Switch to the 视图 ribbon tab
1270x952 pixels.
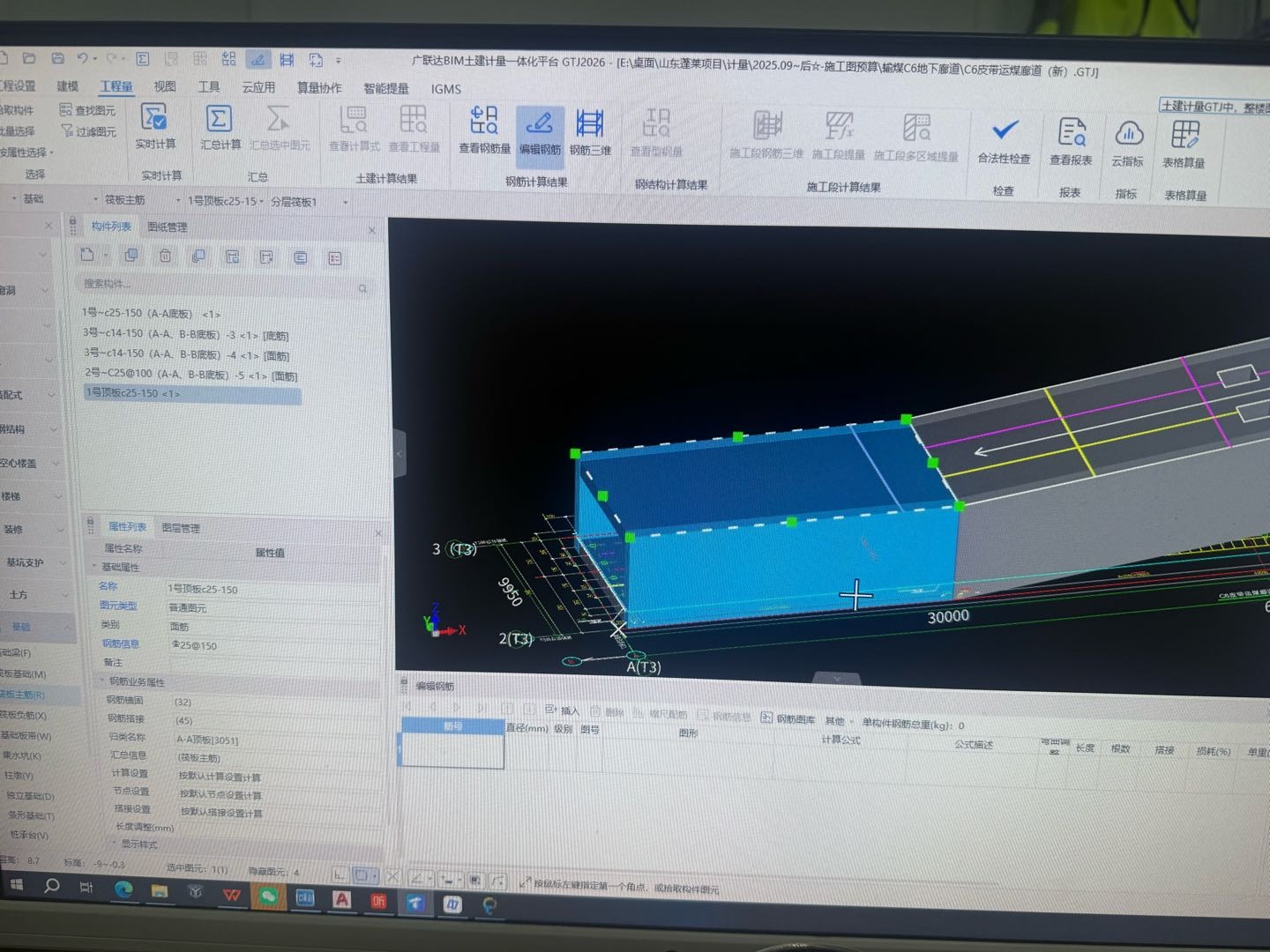pos(165,86)
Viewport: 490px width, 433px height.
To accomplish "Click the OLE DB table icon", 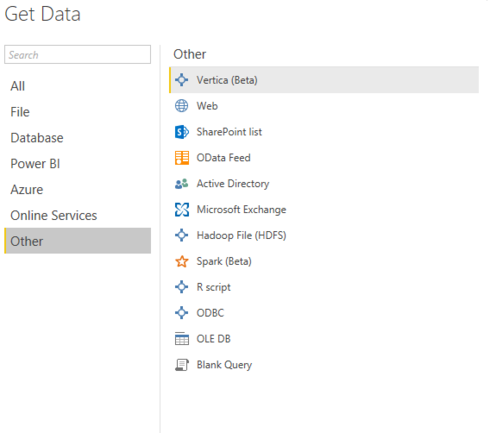I will pos(182,339).
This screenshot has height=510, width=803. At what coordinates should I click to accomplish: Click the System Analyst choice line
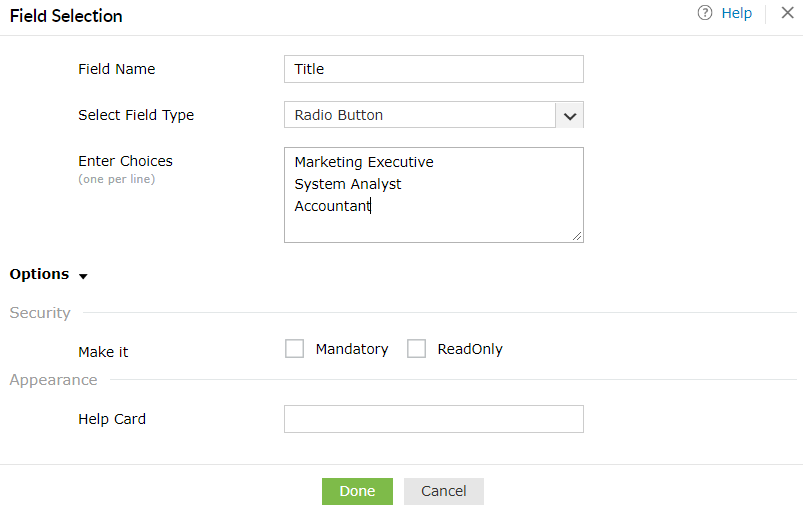348,184
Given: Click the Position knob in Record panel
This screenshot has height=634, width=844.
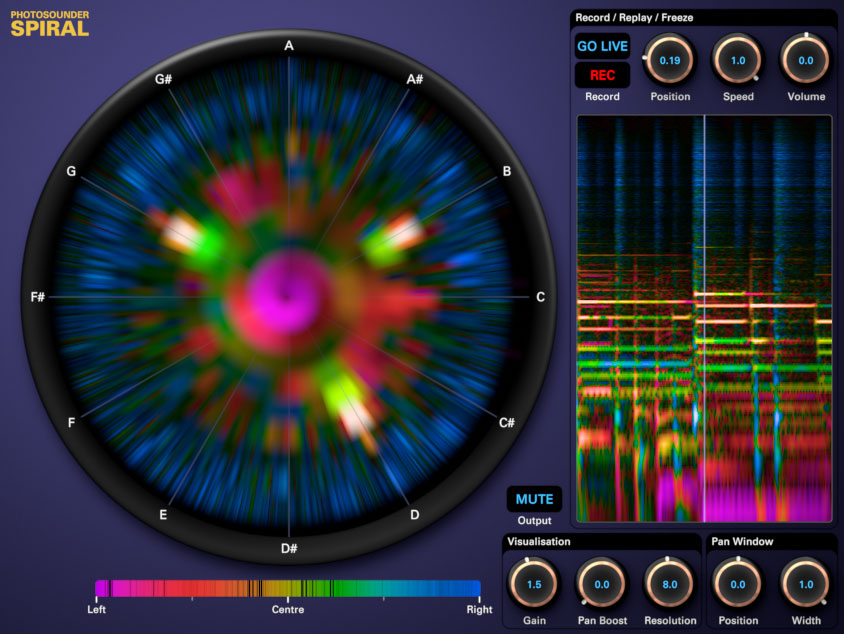Looking at the screenshot, I should tap(669, 60).
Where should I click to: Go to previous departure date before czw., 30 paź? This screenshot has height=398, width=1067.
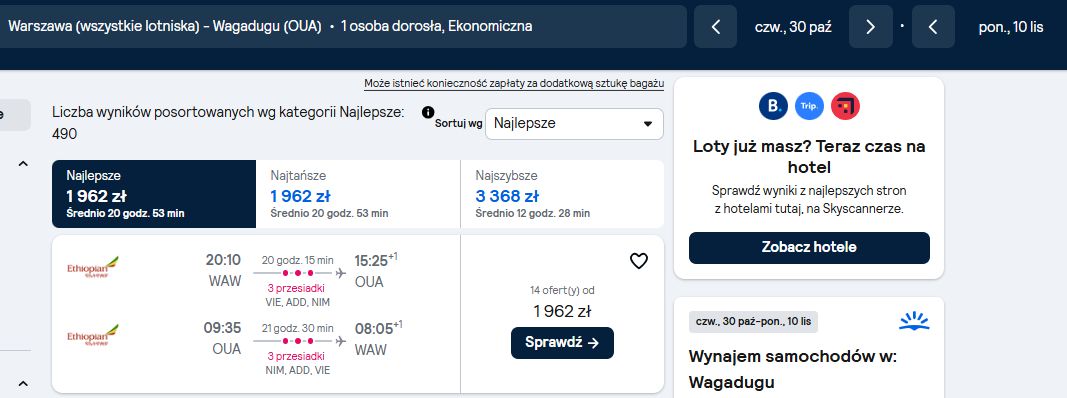coord(715,27)
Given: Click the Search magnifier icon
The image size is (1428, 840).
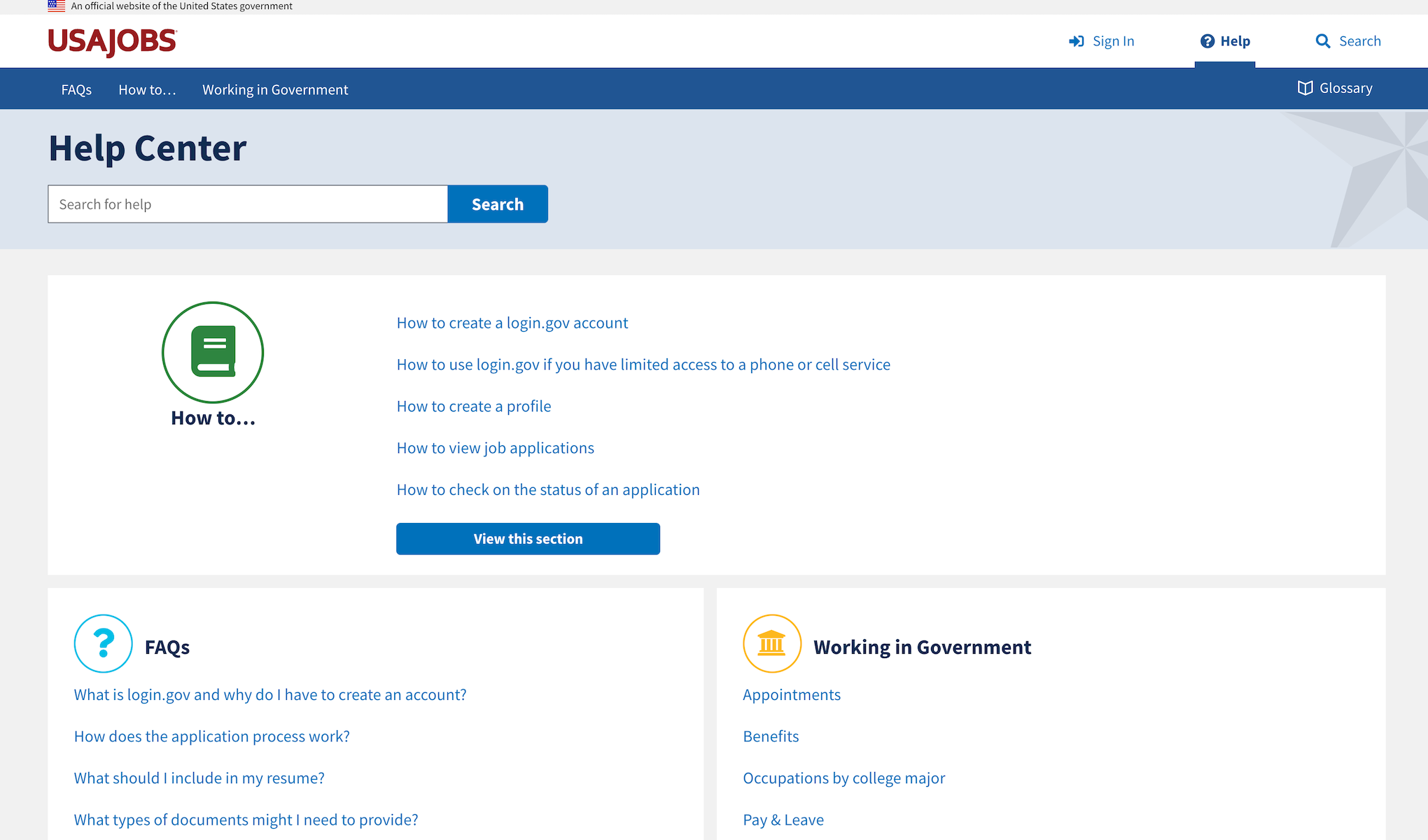Looking at the screenshot, I should (1322, 41).
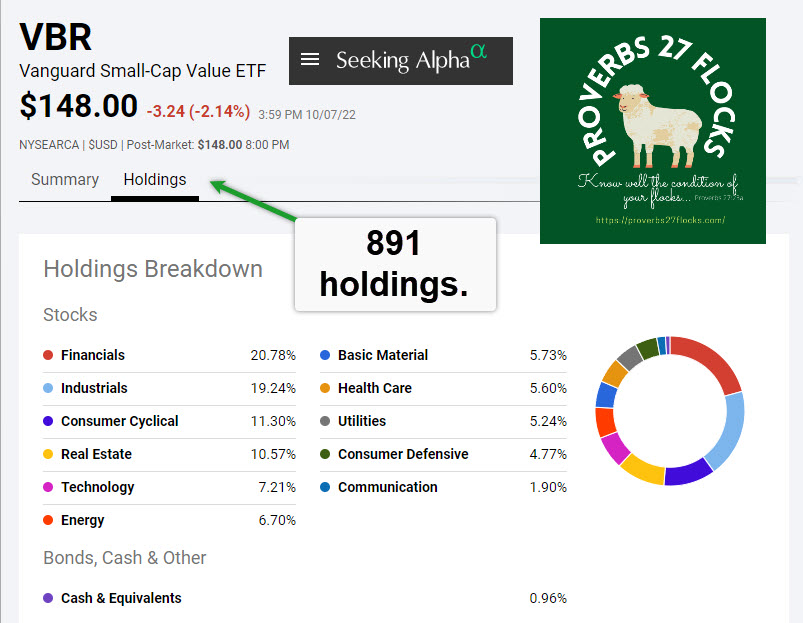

☆ ☆ ☆

To do: Leaving all pictures aside, print exactly the lines from the one that contains "Given: Click the Search magnifier icon" through the last line of the data above, inclusive.

Final answer:
Given: Click the Search magnifier icon
The image size is (1428, 840).
Looking at the screenshot, I should (1322, 41).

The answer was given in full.